Das Innere der Volksbühne hat sich in eine dunkle, verführerisch funkelnde Höhle verwandelt. Wenn das Totenreich ein Vorzimmer mit Glam-Appeal hat – so könnte es aussehen. Vor den schwarz gestrichenen Wänden weht ein Glitzervorhang, in der Tiefe der Bühne steht das Haus der Karamasows, ein schwarzer Kasten. Im Rücken der Zuschauer flimmert eine Cola-Leuchtreklame in kyrillscher Schrift, Bretterverschläge schaffen schwer einsehbare Nischen. Bert Neumann hat die Stuhlreihen entfernt und die zur Bühne abfallende Schräge asphaltiert. Man sitzt (und dämmert irgendwann) auf großen, ebenfalls schwarzen und erstaunlich bequemen Sitzsäcken.

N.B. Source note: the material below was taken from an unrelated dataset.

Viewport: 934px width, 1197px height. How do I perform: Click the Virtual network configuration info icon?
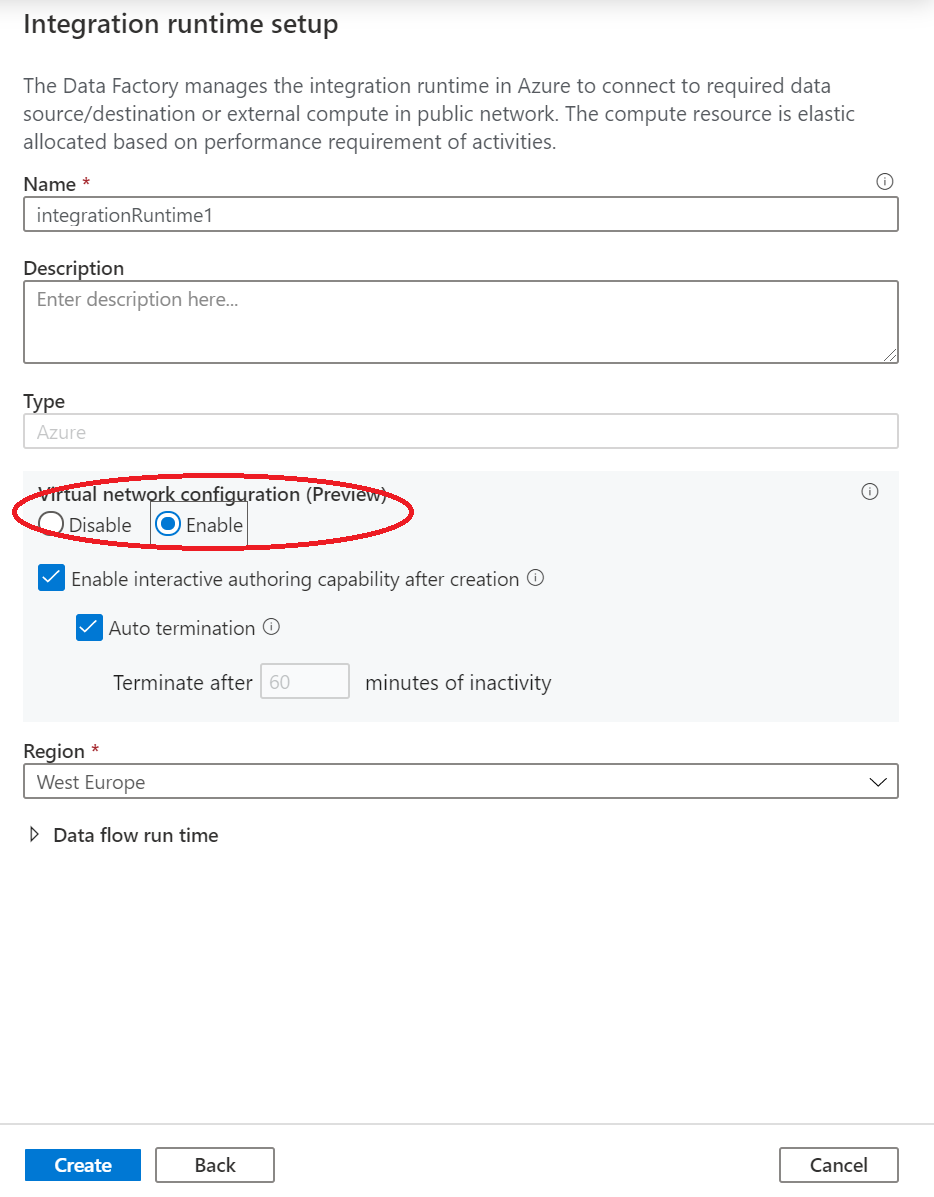869,491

Das Asphalttheater lässt sich als sehr elegante, spöttische Antwort auf die inflationäre Mode des Theaters im öffentlichen Raum verstehen. Mit der neuen Raum-Setzung, seiner letzten Bühnen-Installation, setzt Neumann den Rahmen für die gesamte Endphase der Castof-Volksbühne.

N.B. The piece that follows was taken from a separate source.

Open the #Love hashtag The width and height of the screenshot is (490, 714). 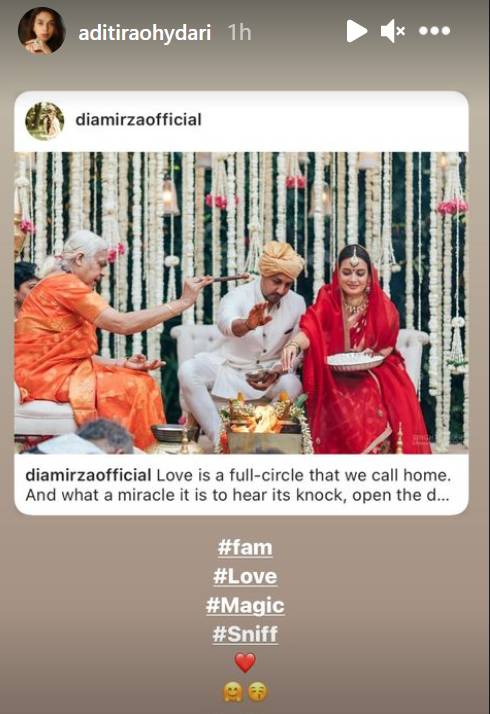pos(245,576)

In diesem Raum des Todes, zu Beginn seiner vorletzten Volksbühnen-Spielzeit, inszeniert Castorf „Die Brüder Karamasow“, den metaphysischen 1000-Seiten-Krimi seines Lieblingsautors Dostojewski wie eine Summe. Es  ist der vorläufige Abschluss seiner über anderthalb Jahrzehnte, seit seiner „Dämonen“-Inszenierung betriebenen Auseinandersetzung mit dem Gottsucher-Nihilisten-Werk Dostojewskis, dem westliche Rationalität und Dekadenz so suspekt sind wie die reaktionäre Orthodoxie.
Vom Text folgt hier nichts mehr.